When we describe an attribute of G-d, we can’t mean “attribute” in the normal sense. If we said that G-d has properties that are not His essence, we would be saying He is divisible. Therefore, the Rambam takes these “attributes” to be one of two things: 1- descriptions of how G-d relates to man, or 2- descriptions of what He isn’t.Rav Saadia Gaon divides the Rambam’s first category further. Hashem’s actions are those we associate with given attributes, so we are really describing his actions. However, Rav Saadia allows for attributes of the relationship itself. Rachamim (mercy) can therefore describe either our perception of His actions, that they are actions we associate with merciful people. Or, it is an attribute of the G-d-man relationship. But this distinction is rather subtle, and not picked up by the Rambam.In the Rambam’s first category, we find such terms as Rachum (merciful), Chanun (kind, generous), Go’el (redeemer), etc… In the latter, there is Unity, Omnipresence, Omnipotence, Omniscience, and the like. The Rambam explains (Moreh I 58):

It has thus been shown that every attribute predicated of G-d either denotes the quality of an action, or… the negation of the opposite. Even these negative attributes must not be formed and applied to G-d, except in the way which, as you know, sometimes an attribute is negative in reference to some thing, although that attribute can naturally never be applied to it in the same sense, as, eg, we say, “This wall does not see.”… Thus we say the heavens are not light, not heavy, not passive and therefor not subject to impressions, and that they do not possess the sensations of of taste and smell; or we use similar negative attributes. All this we do because we do not know the substance.

There are two ways to understand “infinite.” Either we mean transfinite, large without end. Like the number of integers or the number of real numbers. The other is that the concept related to that limit is meaningless for the subject we are discussing. In the case of the unknowable, the Rambam insists that the second usage is intended.

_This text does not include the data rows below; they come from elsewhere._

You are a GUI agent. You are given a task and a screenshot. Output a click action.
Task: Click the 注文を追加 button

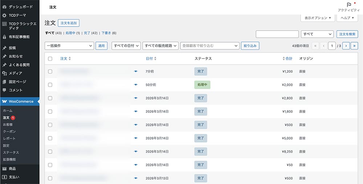(x=69, y=23)
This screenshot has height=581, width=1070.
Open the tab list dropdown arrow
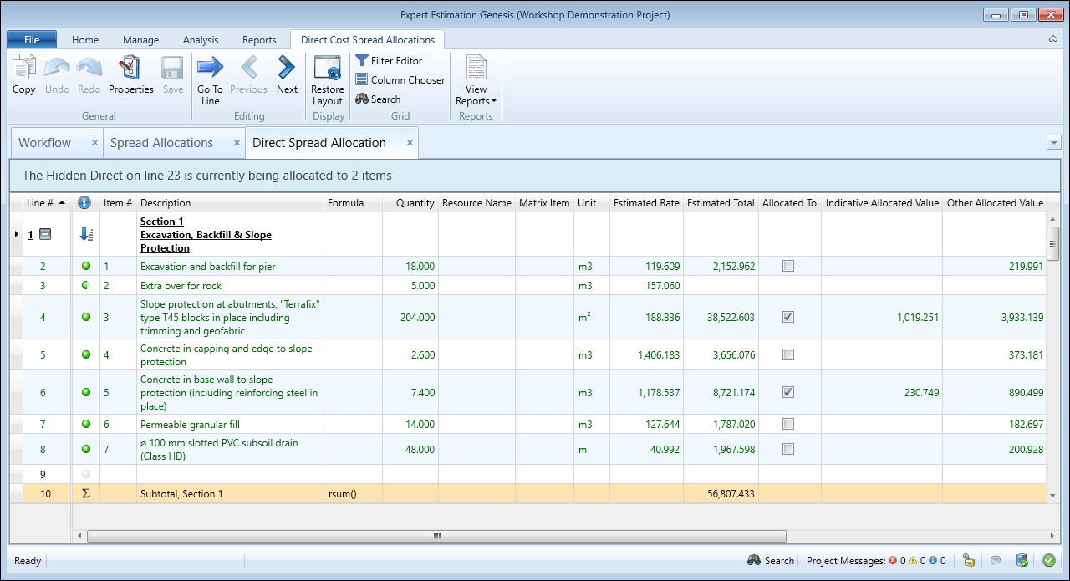(1053, 143)
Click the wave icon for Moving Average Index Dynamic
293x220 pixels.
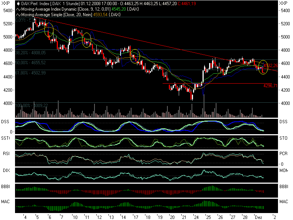(18, 9)
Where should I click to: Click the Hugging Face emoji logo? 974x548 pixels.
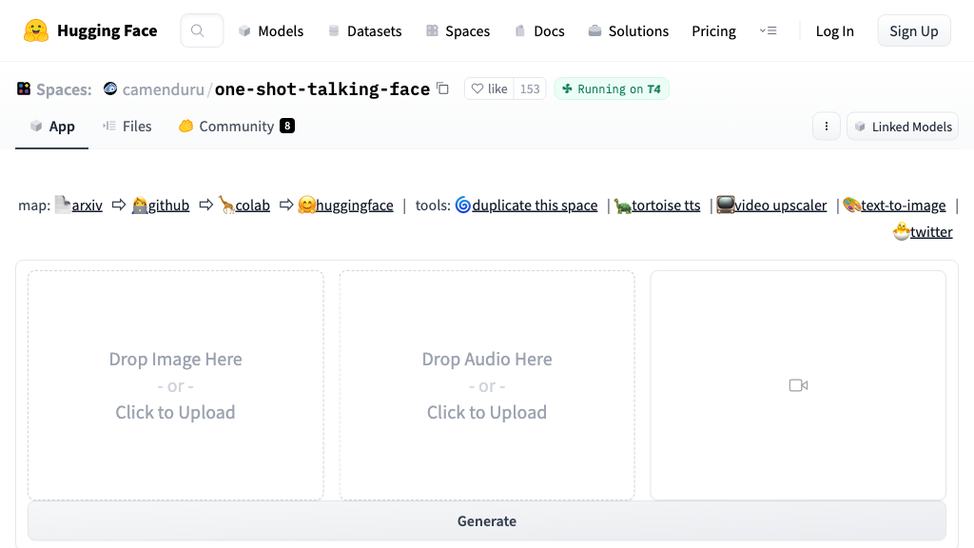[x=36, y=29]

The Rambam addresses Aristotle’s opinion that the universe is infinitely old by denying the meaning of an infinite regress.

In Aristotle’s and the Rambam’s thought, the idea of a “completed infinity” had too many paradoxes. Instead they dealt with the “potentially infinite”. Rather than saying X is infinitely large they would say that X is larger than any finite quantity you may happen to choose. For any finite sized rock, HQBH’s strength is greater. That’s a weaker claim than saying He has strength of limitless size. The latter also has the bigger problem of making Hashem divisible — Him, and His Strength.

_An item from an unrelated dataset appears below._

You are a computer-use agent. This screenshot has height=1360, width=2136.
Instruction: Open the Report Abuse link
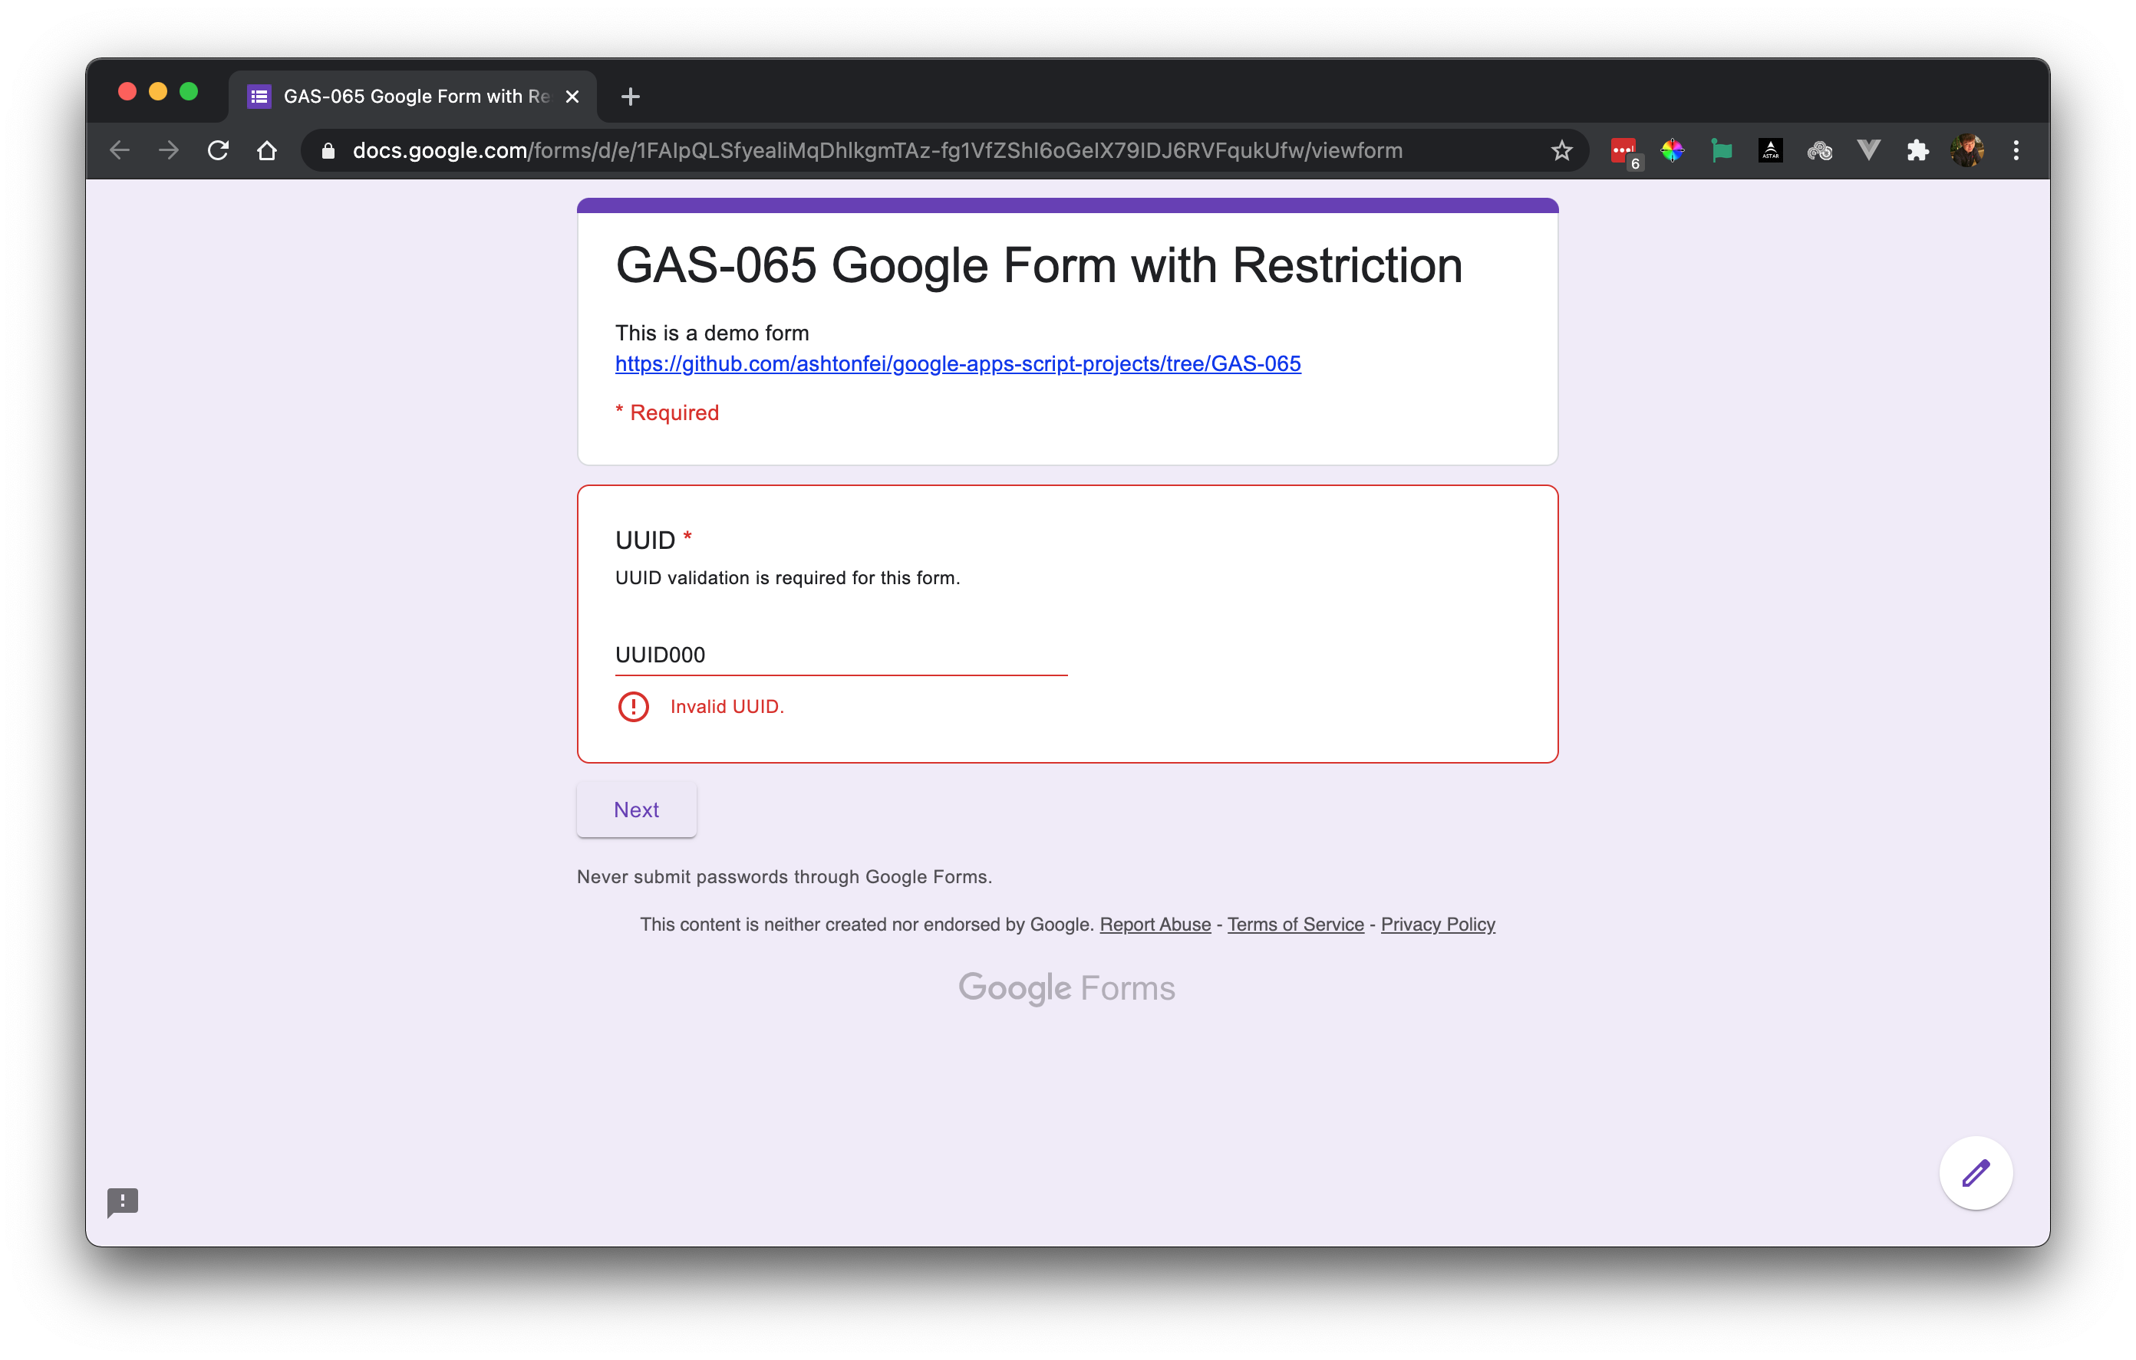pos(1155,924)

When we say that He is Omnipotent we don’t mean that He has infinite power, rather that “potency” is not a meaningful concept with respect to G-d. Unfortunately, I can not even explain the previous sentence, which is why things are stated in their traditional forms.

Similarly, if we were to ask “where is ‘1+1=2’?” there are two valid answers, “everywhere” since “1+1=2” is true throughout the universe, and “nowhere” since the concept of location does not apply to mathematical truths. The Rambam clearly indicates that G-d’s infinity is to be taken in this second sense. Thus it is true that G-d is everywhere, yet that he is also remote, in heaven – location is meaningless.